EXERCISE PROMPT → When you reach the line in the listing below that contains "Accept All Cookies (483, 2531)", begin returning lines exactly as written, and stop after the line that contains "comprar droga online sp (775, 1385)". Return no other lines.

SOURCE INFORMATION →
>>

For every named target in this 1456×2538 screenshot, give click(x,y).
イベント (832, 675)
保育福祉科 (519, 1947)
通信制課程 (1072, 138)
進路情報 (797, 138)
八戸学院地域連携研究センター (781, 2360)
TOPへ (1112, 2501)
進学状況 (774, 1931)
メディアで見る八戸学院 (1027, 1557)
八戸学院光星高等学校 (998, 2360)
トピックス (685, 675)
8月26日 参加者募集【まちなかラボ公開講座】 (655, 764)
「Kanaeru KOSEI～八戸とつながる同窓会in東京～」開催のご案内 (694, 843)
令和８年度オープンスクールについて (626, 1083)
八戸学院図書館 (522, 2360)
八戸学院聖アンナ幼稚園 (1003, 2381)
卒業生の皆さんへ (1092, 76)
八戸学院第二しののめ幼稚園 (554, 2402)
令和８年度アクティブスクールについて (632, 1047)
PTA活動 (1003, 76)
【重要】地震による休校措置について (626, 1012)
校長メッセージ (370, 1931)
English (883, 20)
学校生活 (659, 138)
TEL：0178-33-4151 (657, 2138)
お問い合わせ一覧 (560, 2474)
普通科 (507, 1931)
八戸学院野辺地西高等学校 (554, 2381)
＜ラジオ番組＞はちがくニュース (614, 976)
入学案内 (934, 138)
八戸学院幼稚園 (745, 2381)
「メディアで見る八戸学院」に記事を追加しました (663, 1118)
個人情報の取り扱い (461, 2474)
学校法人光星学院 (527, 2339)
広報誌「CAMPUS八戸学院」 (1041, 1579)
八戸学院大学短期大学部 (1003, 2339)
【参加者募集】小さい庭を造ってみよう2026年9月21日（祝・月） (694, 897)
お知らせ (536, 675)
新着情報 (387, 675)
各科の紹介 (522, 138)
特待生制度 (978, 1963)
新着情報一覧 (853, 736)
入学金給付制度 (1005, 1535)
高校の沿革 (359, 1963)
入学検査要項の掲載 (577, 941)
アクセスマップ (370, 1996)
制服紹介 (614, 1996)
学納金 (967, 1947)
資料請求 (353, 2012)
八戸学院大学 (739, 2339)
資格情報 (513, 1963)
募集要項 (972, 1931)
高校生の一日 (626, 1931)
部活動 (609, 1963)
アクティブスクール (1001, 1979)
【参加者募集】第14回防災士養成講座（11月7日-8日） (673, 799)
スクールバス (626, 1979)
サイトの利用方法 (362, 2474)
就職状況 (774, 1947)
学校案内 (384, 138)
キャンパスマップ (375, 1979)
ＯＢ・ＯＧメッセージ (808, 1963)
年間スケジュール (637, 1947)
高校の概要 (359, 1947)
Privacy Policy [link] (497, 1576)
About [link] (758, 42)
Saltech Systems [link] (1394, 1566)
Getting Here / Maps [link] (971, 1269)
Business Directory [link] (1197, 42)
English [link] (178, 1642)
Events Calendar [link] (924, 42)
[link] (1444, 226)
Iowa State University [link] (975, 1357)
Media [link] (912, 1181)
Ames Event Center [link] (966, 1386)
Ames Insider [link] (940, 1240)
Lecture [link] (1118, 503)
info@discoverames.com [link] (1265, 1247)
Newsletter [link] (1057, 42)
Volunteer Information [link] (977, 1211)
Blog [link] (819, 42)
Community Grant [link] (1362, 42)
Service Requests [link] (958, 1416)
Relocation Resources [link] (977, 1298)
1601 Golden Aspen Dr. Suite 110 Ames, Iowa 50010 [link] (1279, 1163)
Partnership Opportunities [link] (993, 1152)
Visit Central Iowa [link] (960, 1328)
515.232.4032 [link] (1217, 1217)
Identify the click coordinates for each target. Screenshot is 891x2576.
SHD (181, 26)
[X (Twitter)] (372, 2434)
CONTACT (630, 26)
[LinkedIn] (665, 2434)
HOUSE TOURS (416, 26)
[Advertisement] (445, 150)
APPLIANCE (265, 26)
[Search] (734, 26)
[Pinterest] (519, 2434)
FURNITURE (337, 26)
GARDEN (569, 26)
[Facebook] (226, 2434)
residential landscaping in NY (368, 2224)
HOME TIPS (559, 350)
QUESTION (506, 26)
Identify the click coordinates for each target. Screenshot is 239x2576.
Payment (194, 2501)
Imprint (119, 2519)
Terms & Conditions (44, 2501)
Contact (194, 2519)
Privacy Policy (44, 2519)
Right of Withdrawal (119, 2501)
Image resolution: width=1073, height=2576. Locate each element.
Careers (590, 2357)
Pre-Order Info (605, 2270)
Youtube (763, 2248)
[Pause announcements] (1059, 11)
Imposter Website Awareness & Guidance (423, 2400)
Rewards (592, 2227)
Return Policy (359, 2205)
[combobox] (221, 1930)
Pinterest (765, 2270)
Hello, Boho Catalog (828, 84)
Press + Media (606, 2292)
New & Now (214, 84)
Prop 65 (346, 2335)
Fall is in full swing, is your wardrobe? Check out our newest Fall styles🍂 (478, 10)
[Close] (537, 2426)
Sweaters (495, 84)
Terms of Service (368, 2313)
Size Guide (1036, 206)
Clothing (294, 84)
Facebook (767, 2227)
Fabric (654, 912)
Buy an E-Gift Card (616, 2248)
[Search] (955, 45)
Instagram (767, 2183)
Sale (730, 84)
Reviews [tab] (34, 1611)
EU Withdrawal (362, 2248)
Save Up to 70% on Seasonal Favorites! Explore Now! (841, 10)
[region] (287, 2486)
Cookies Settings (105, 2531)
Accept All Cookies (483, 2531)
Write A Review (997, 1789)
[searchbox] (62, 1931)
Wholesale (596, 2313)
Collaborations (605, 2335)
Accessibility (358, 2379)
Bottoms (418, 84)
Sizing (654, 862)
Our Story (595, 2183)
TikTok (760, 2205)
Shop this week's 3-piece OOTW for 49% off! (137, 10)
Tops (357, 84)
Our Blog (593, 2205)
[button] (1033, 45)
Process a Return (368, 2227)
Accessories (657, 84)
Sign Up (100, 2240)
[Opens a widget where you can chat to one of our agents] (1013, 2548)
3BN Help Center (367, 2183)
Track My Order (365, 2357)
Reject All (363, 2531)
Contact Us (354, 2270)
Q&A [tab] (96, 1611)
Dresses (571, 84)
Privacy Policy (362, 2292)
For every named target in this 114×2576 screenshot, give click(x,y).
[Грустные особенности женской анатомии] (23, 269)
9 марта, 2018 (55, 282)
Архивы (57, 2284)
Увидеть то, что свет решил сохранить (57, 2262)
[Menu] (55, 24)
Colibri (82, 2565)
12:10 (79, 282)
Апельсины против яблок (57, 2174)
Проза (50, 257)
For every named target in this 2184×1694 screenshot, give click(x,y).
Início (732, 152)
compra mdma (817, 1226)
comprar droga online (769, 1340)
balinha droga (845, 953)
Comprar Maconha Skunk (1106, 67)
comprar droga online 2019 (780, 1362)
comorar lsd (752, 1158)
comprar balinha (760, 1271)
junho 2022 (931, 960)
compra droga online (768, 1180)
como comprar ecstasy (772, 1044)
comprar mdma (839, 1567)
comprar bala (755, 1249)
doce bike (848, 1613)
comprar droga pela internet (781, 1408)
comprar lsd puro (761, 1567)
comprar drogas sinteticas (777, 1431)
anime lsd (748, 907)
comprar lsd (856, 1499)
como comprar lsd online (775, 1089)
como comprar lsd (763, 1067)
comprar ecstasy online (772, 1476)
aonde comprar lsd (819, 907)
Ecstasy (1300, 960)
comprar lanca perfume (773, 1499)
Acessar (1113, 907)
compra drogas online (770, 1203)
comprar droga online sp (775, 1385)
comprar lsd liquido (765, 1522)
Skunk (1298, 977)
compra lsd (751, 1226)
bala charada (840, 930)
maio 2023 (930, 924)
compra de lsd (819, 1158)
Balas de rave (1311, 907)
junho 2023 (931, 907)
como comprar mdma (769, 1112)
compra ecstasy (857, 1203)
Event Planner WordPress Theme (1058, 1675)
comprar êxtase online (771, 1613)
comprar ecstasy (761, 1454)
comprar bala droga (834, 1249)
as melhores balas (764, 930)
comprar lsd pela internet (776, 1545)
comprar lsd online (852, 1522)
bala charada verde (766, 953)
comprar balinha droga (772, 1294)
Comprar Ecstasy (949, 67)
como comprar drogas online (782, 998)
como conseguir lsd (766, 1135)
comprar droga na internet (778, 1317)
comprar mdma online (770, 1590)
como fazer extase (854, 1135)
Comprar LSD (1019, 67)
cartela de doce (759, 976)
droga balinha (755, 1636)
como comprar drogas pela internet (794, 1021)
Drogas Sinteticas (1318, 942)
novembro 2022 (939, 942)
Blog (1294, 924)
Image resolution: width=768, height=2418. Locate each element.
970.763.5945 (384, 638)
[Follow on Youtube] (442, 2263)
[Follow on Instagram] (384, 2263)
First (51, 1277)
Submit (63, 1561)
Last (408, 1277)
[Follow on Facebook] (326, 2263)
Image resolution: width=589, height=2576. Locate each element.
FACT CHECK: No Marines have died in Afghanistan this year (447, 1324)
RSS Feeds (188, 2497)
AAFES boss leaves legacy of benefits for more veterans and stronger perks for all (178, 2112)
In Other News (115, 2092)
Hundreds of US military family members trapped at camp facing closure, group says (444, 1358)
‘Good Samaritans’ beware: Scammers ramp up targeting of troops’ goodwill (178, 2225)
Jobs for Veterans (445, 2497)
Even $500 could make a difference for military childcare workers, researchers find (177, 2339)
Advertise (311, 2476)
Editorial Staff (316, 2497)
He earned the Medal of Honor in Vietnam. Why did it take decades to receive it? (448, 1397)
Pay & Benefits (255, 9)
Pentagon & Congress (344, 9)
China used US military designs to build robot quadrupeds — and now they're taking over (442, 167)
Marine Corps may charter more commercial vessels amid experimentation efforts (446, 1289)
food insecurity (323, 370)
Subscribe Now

<<

RESULT →
Accept All Cookies (483, 2531)
Write A Review (997, 1789)
[searchbox] (62, 1931)
Wholesale (596, 2313)
Collaborations (605, 2335)
Accessibility (358, 2379)
Bottoms (418, 84)
Sizing (654, 862)
Our Story (595, 2183)
TikTok (760, 2205)
Shop this week's 3-piece OOTW for 49% off! (137, 10)
Tops (357, 84)
Our Blog (593, 2205)
[button] (1033, 45)
Process a Return (368, 2227)
Accessories (657, 84)
Sign Up (100, 2240)
[Opens a widget where you can chat to one of our agents] (1013, 2548)
3BN Help Center (367, 2183)
Track My Order (365, 2357)
Reject All (363, 2531)
Contact Us (354, 2270)
Q&A [tab] (96, 1611)
Dresses (571, 84)
Privacy Policy (362, 2292)
For every named target in this 114×2576 screenshot, give click(x,y).
[Грустные особенности женской анатомии] (23, 269)
9 марта, 2018 (55, 282)
Архивы (57, 2284)
Увидеть то, что свет решил сохранить (57, 2262)
[Menu] (55, 24)
Colibri (82, 2565)
12:10 (79, 282)
Апельсины против яблок (57, 2174)
Проза (50, 257)
For every named target in this 2184×1694 screenshot, give click(x,y).
Início (732, 152)
compra mdma (817, 1226)
comprar droga online (769, 1340)
balinha droga (845, 953)
Comprar Maconha Skunk (1106, 67)
comprar droga online 2019 (780, 1362)
comorar lsd (752, 1158)
comprar balinha (760, 1271)
junho 2022 (931, 960)
compra droga online (768, 1180)
como comprar ecstasy (772, 1044)
comprar mdma (839, 1567)
comprar bala (755, 1249)
doce bike (848, 1613)
comprar droga pela internet (781, 1408)
comprar lsd puro (761, 1567)
comprar drogas sinteticas (777, 1431)
anime lsd (748, 907)
comprar lsd (856, 1499)
como comprar lsd online (775, 1089)
como comprar lsd (763, 1067)
comprar ecstasy online (772, 1476)
aonde comprar lsd (819, 907)
Ecstasy (1300, 960)
comprar lanca perfume (773, 1499)
Acessar (1113, 907)
compra drogas online (770, 1203)
comprar droga online sp (775, 1385)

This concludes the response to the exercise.